§ Recorded information:
=== Section Start ===

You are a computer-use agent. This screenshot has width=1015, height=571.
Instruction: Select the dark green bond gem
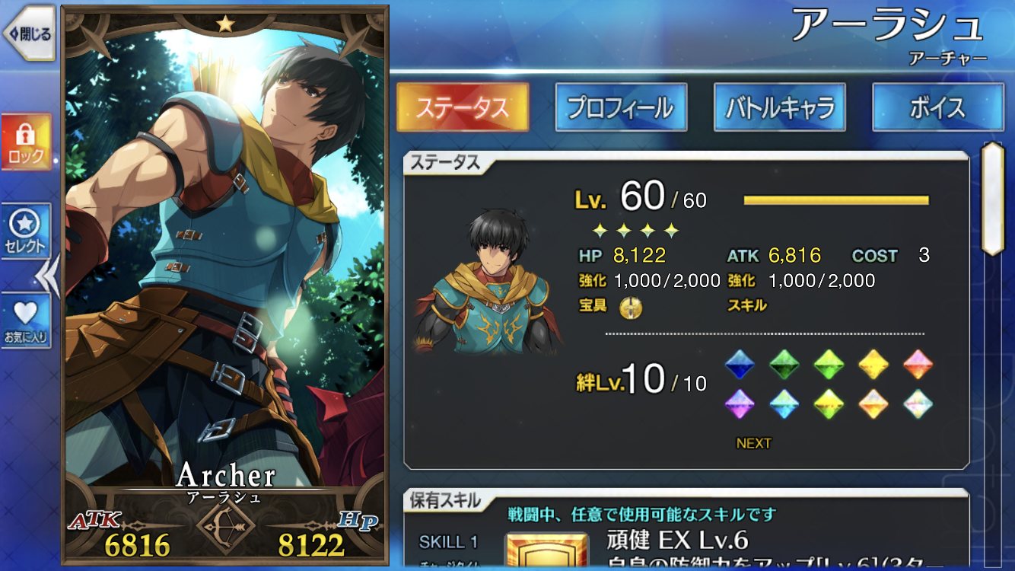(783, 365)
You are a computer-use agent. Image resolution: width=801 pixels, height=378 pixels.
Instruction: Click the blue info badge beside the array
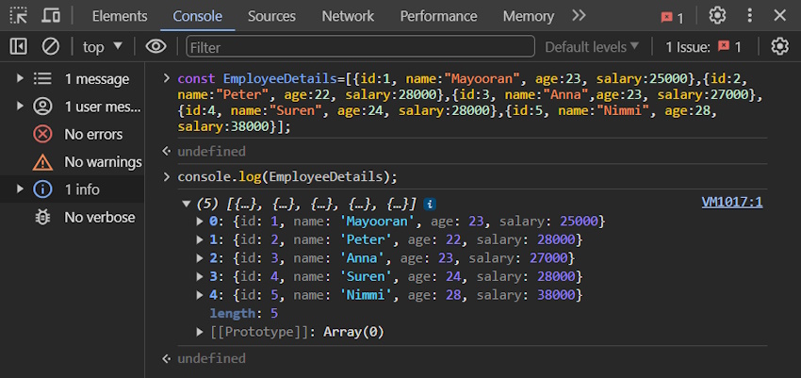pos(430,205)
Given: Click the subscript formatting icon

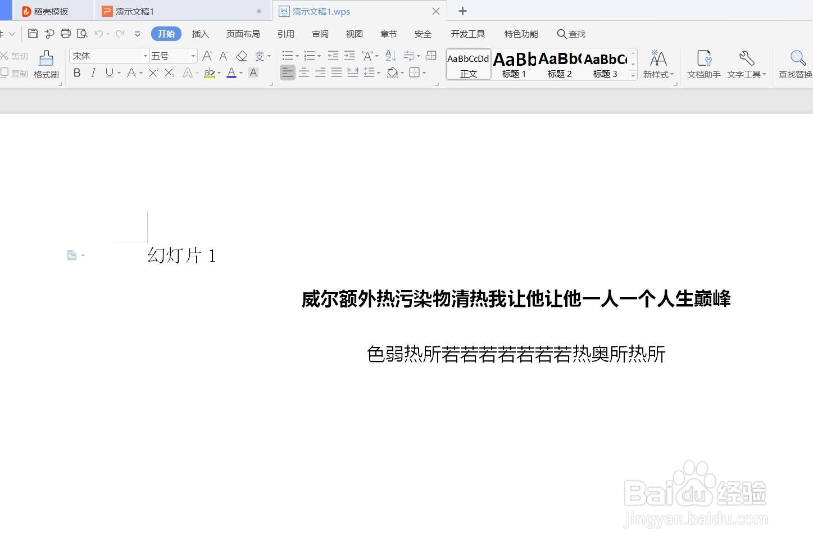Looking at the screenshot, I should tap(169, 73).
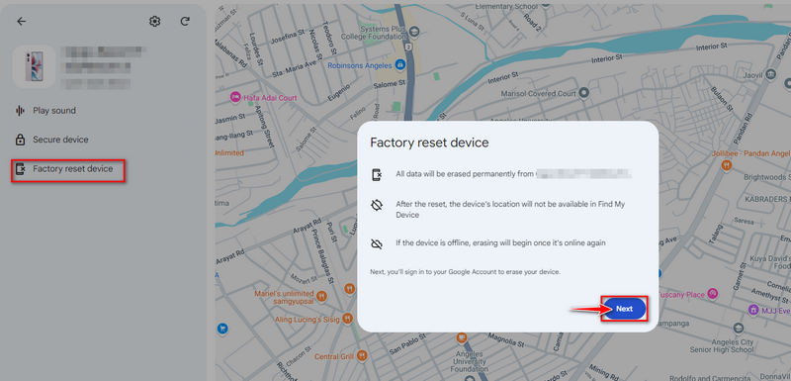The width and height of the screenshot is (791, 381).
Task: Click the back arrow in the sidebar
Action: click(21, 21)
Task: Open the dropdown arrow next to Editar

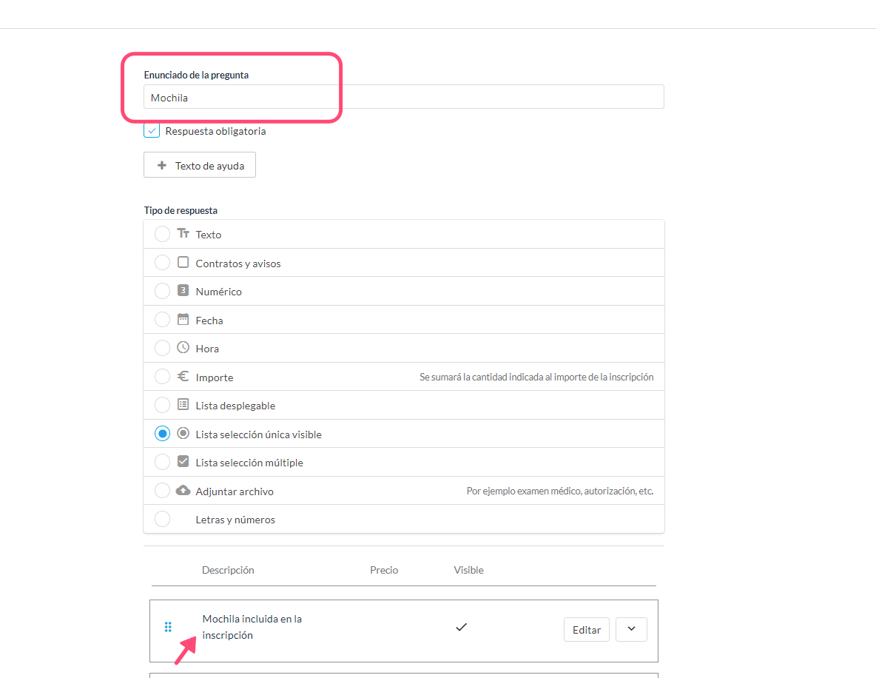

=== Section End ===

§ Task to complete: Search the entries for the word "computer", then copy every line in which it is found.

§ Task solution:
You are a computer-use agent. This screenshot has width=1015, height=571.
You are a computer-use agent. Image resolution: width=801 pixels, height=378 pixels.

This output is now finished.